Print Friendly, PDF & Email

Debbie Bard from NERSC

In this video from the HPC User Forum in Tucson, Deborah Bard from NERSC presents: The Galactos Project: Using HPC To Run One of Cosmology’s Hardest Challenges.

“The nature of dark energy and the complete theory of gravity are two central questions currently facing cosmology. A vital tool for addressing them is the 3-point correlation function (3PCF), which probes deviations from a spatially random distribution of galaxies. However, the 3PCF’s formidable computational expense has prevented its application to astronomical surveys comprising millions to billions of galaxies. We present Galactos, a high performance implementation of a novel, O(N2 ) algorithm that uses a load-balanced k-d tree and spherical harmonic expansions to compute the anisotropic 3PCF. Our implementation is optimized for the Intel Xeon Phi architecture, exploiting SIMD parallelism, instruction and thread concurrency, and signicant L1 and L2 cache reuse, reaching 39% of peak performance on a single node. Galactos scales to the full Cori system, achieving 9.8 PF (peak) and 5.06 PF (sustained) across 9636 nodes, making the 3PCF easily computable for all galaxies in the observable universe.”

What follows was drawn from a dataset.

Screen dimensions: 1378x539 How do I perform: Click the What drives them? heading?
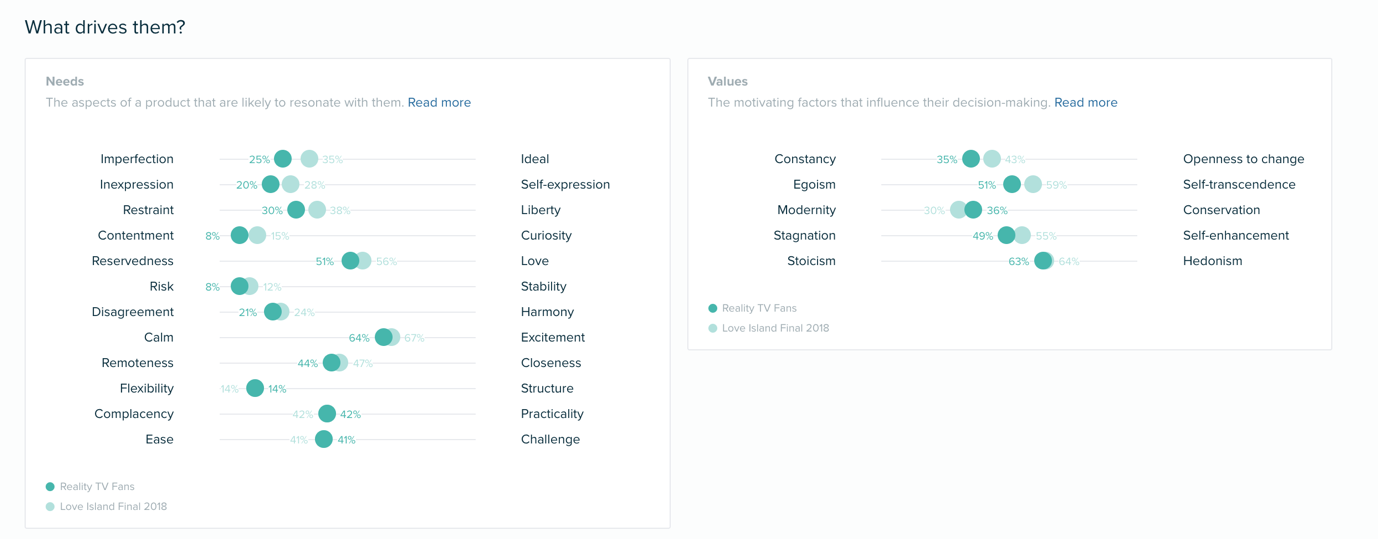105,27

Debbie Bard is acting group lead for the Data Science Engagement Group at the National Energy Research Scientific Computing Center (NERSC) at Berkeley National Lab. A native of the UK, her career spans research in particle physics, cosmology and computing on both sides of the Atlantic. She obtained her Ph.D. at Edinburgh University, and worked at Imperial College London and SLAC National Accelerator Laboratory before joining the Data and Analytics group at NERSC, where she focuses on data-intensive computing and research.